[TEXTE DE LECTURE]
Suisse. Le RBI et son impensé

RBIEntretien avec Mateo Alaluf
par Guy Zurkinden

Le résultat d’ensemble du vote sur Revenu de base inconditionnel (RBI) n’a rien de surprenant. Par contre, les résultats du vote mériteraient une analyse plus fine en termes sociaux et générationnels, entre autres dans les quelques communes (ou «cercles électoraux») où le vote en faveur du RBI a dépassé les 40% comme à Zurich (Kreis 4 et 5), à Genève (Mail-Jonction) ou encore dans le Jura. Les sondages et enquêtes ont marqué une certaine césure générationnelle. Rien d’étonnant.

Depuis quelques décennies, la campagne de la droite se centre sur la «faillite à venir» de l’AVS et du «IIe pilier». Cela afin de justifier des contre-réformes d’ampleur. Cette propagande a suscité au sein d’un secteur de la population dite jeune une réaction du type, pour faire simple: «on est même plus certain de toucher la retraite à la fin de notre vie au travail». D’où l’attraction pour un possible RBI.

A cela s’ajoute l’expérience du chômage – qui n’a pris un certain essor que depuis les années 1990 – qui est devenu un trait présenté comme inévitable du «marché du travail». Ce dernier est dessiné comme devant sanctionner la combinaison entre «avoir une bonne formation» et «être au bon endroit au bon moment».

Les rapports sociaux dissymétriques qui président aux relations entre entrepreneurs et entrepris (salarié·e·s) sont effacés, y compris par les syndicats. Tout se résume à des «dysfonctionnements du monde professionnel» qui sont ressentis effectivement de la sorte par un nombre croissant de jeunes. D’où l’attirance pour un RBI face à un «Etat social» squelettique et soumis à des contre-prestations drastiques.

[TRAVAIL À FAIRE]
[a] Répondez brièvement à ces questions sur le texte sur le revenu de base.
(i) Où le vote en faveur du RBI a-t-il dépassé les 40 % ?
(ii) Depuis quand le chômage a-t-il pris un certain essor ?
(iii) Sur quoi la campagne de la droite se centre-t-elle depuis quelques décennies ?
[b] Citez le passage du texte sur le revenu de base qui commence aux mots « Depuis quelques décennies, la » et s'arrête après les mots « un possible RBI. ».
Les données proviennent d'une autre source que le texte.

[EXTRAIT DE DONNÉES]
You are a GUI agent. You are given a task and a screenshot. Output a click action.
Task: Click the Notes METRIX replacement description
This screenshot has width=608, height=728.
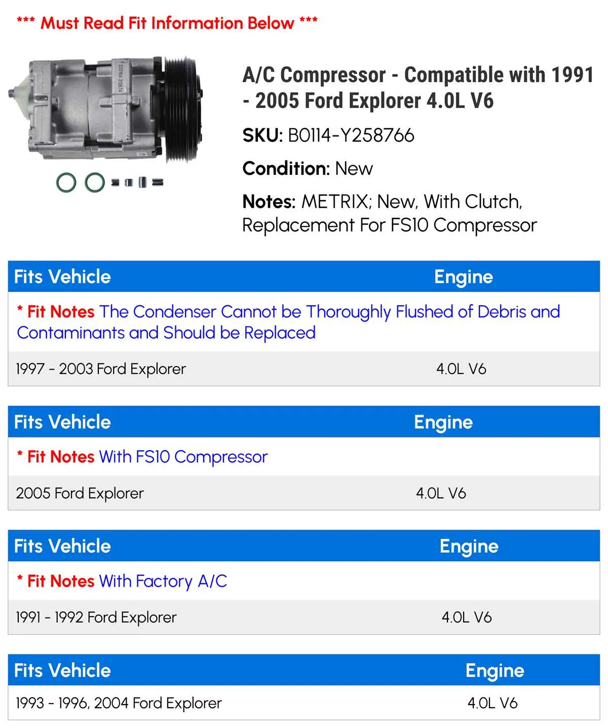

[CORRIGÉ DE L'EXERCICE]
[a]
(i) À Zurich (Kreis 4 et 5), à Genève (Mail-Jonction) et dans le Jura.
(ii) Depuis les années 1990.
(iii) Sur la «faillite à venir» de l'AVS et du «IIe pilier».

[b]
Depuis quelques décennies, la campagne de la droite se centre sur la «faillite à venir» de l’AVS et du «IIe pilier». Cela afin de justifier des contre-réformes d’ampleur. Cette propagande a suscité au sein d’un secteur de la population dite jeune une réaction du type, pour faire simple: «on est même plus certain de toucher la retraite à la fin de notre vie au travail». D’où l’attraction pour un possible RBI.